Perrin's quartet was lounging by a flag pole; Sarek noted them as he approached the dormitory. They would be the most logical reference for her current location, Sarek thought. They looked frightened as Sarek came up to them.

"I swear I was just joking about that comment earlier." Darrin sputtered when Sarek stopped in front of him. Not understanding, Sarek ignored his words.

"There is another human woman who preforms with you: Perrin. I will know where she is."

"Uh; we last saw her inside but she's probably out by now. She didn't seem to think the alarm was a big deal." Most likely too accustomed to alarms meaning nothing from Tau Ceti Station, mused Sarek. He left the quartet, Darrin trying to catch up with him for a bit as Sarek's aides contorted their positions to block his approach.

"I didn't mean it!" Darrin's shout slipped past Sarek who was focused on a new figure in a row of security personnel blocking the doors to the dormitory.

"Explain were you searching for Alegans." The ensign from that morning looked at Sarek with fear as Sarek addressed him forcefully.


Perrin had grabbed her PADD, also her violin case while she was at it. She decided to she would sit down by the bay, grab a taxi to head to Archer Park over the bridge to avoid distractions while she practiced. Maybe I'll bring up some of those Vulcan Mantras, and play a few before we officially start tonight, she considered. Sa'lak's wife had transferred them only three hours after Sa'lak spoke with Perrin. I wonder, she thought, what music Sarek might like, thinking of the ambassador again. Perrin recalled from school that his wife had been human; she could live the rest of her life on the amusement it would bring her to hear a Vulcan request Frère Jacques. But remembering which Vulcan, she tossed away the idea out of respect.

The alarm still rung, while the wall panels were now blacked out, no longer announcing campus events or showing feed from the debates. Still no fire, Perrin repeated to herself. She wasn't reassured. It was one thing to ignore an alarm when everyone else did as well as on Tau Ceti; the halls were completely void now as she picked up her pace towards the study stations. Another thing when no one else agrees that there's nothing wrong, Perrin finished her thought with concern. The intended affect of the alarms was being reintroduced to her.

A noise bounced up from behind.

Three gray skinned aliens with jutting jaws that allowed a fine trail of yellow mucus to roll onto their necks grabbed for Perrin after she whisked to face the sound. They looked like they had been ducking into an empty dorm room when she noticed them; now they clawed at her face and arms. A rush of fear made her alert; Perrin used it to move away from their grip.
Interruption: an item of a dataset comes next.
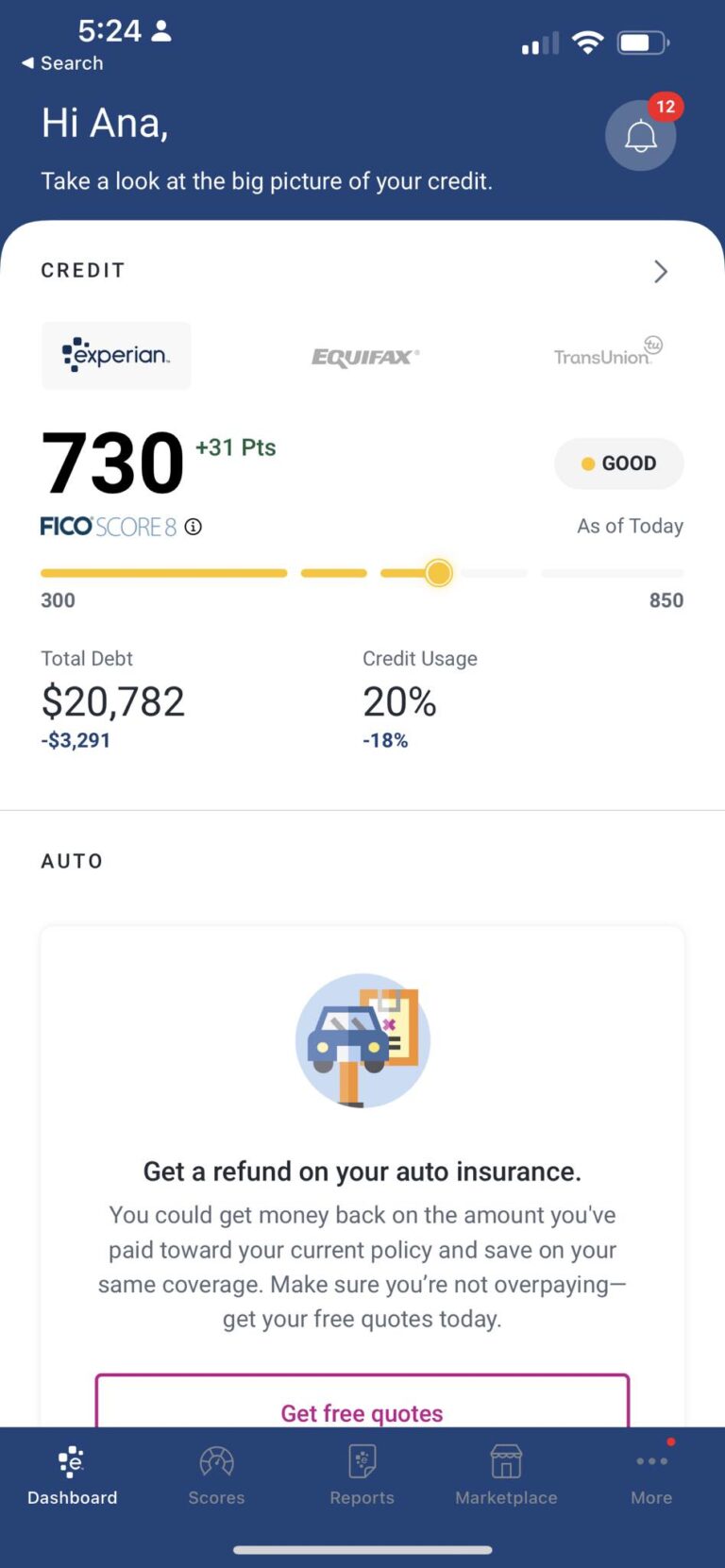Open Total Debt $20,782 details
Image resolution: width=725 pixels, height=1568 pixels.
click(x=113, y=700)
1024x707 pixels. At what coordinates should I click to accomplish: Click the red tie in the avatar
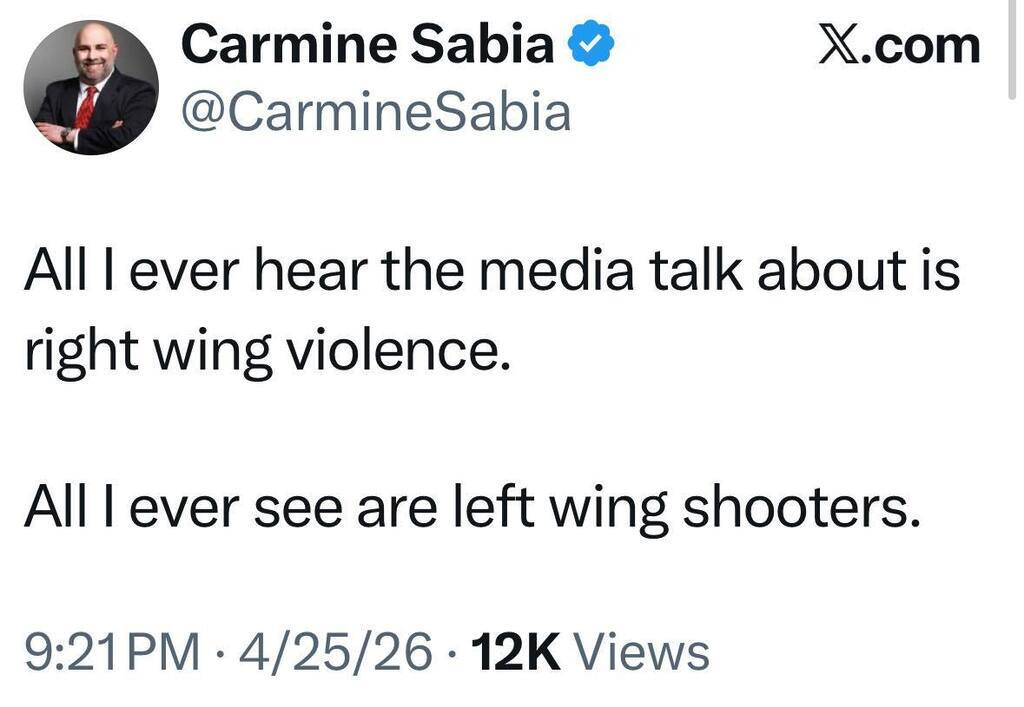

Smashing her PADD into the wall display as a distraction, sparks exploded out, she ran for an exit. As she passed by an intersecting hall, a team of security officers came around. All their focus was on Perrin for a moment until they noticed the aliens rubbing at their eyes, attempting to keep after Perrin.

"Get her out." The tall Caitian commander growled as one of the others rushed Perrin from the dorms. They went up through the lobby and out to the south lawn. She was surprised to see Sarek arguing with the ensign from earlier beyond the exit as they came up to it. He looked intimidated by the older Vulcan's pose, the effect strengthened by six other Vulcans looking equally unmoved.

"You do not know if the building has been evacuated completely?" Sarek asked loudly enough that Perrin heard him as they passed through the doors.

Sarek glanced over at Perrin and the accompanying officer guiding her out. The ensign squeaked back a reply that Sarek ignored; He fell behind her, his hand reaching for her when she was pushed into a waiting hovercar.

"Where are you taking her?" The officer scooted in next to her, shutting the door on Sarek's question. As the hovercar shot up into the air she could see Sarek still focused on them. He seemed concerned, his eyes narrowed and his lips pursed. Why was he looking for me, Perrin thought through her fear.